Saturday, 17 November 2012

From Legend To Fiction


Poul and Karen Anderson's The King Of Ys Tetralogy combines four legends:

(i) the fabulous city, Ys of the hundred towers, protected from the sea by a wall with a gate opened to admit ships but locked against storms and high tides;

(ii) nine Witch-Queens, the Gallicenae;

(iii) a king who wins and defends his crown in mortal combat;

(iv) Ferriers of the Dead, fishermen whose sacred duty is to conduct not bodies but souls across water to their judgement or next incarnation.

Thus, the hero of the Tetralogy kills and becomes the King of Ys, husband of nine Queens, while Ysan fishermen ferry the dead.

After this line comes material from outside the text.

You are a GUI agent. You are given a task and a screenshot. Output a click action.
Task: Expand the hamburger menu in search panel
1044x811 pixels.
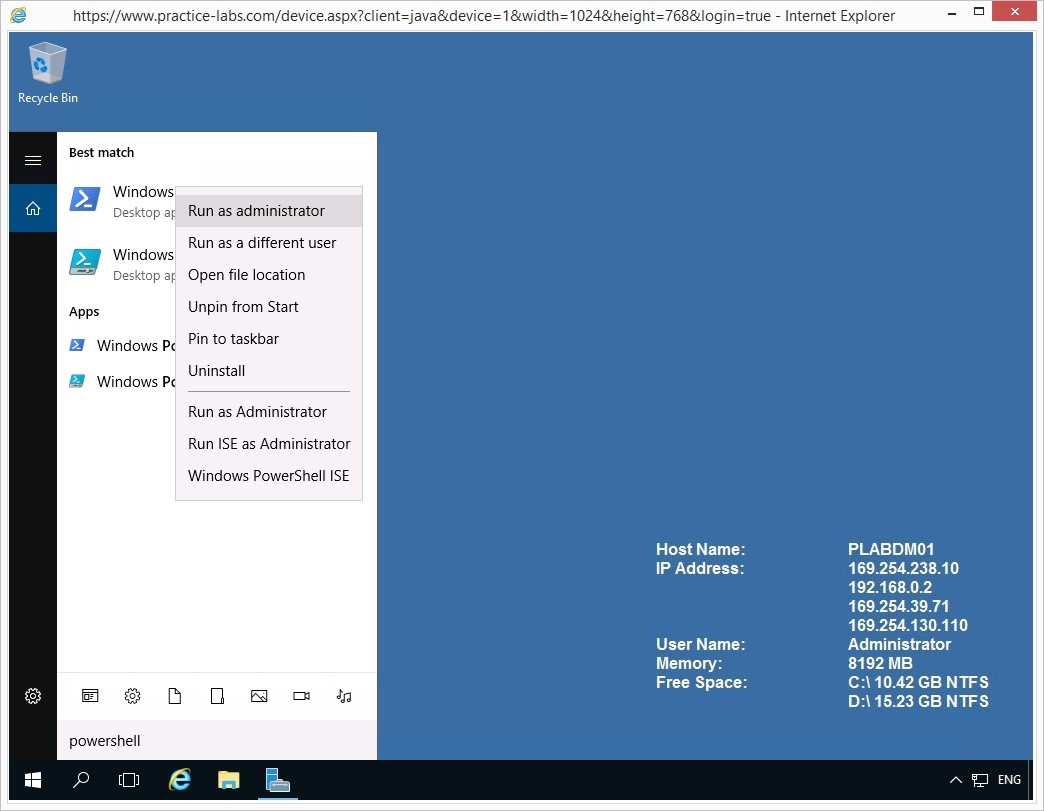click(33, 160)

In the legend, Grallon or Gradlon, ruling Cornouaille from Quimper, which he had founded, built Ys for his daughter, Dahut or Ahes, whose lover, the Devil disguised as a young man, got her to steal the key from her father as a sign of her affection although he really wanted it to open the gate. In the Tetralogy, Gratillonius, name later shortened to "Grallon" or "Gradlon," ruling Ys, later founds Quimper for Ysan survivors after Dahut's lover, Niall of the Nine Hostages, had got her to steal the key with the same result. Ys gains history and substance by pre-existing Gratillonius for several centuries.

In both versions, Dahut's mother had died in childbirth although her identity is different. The Andersons improve the story.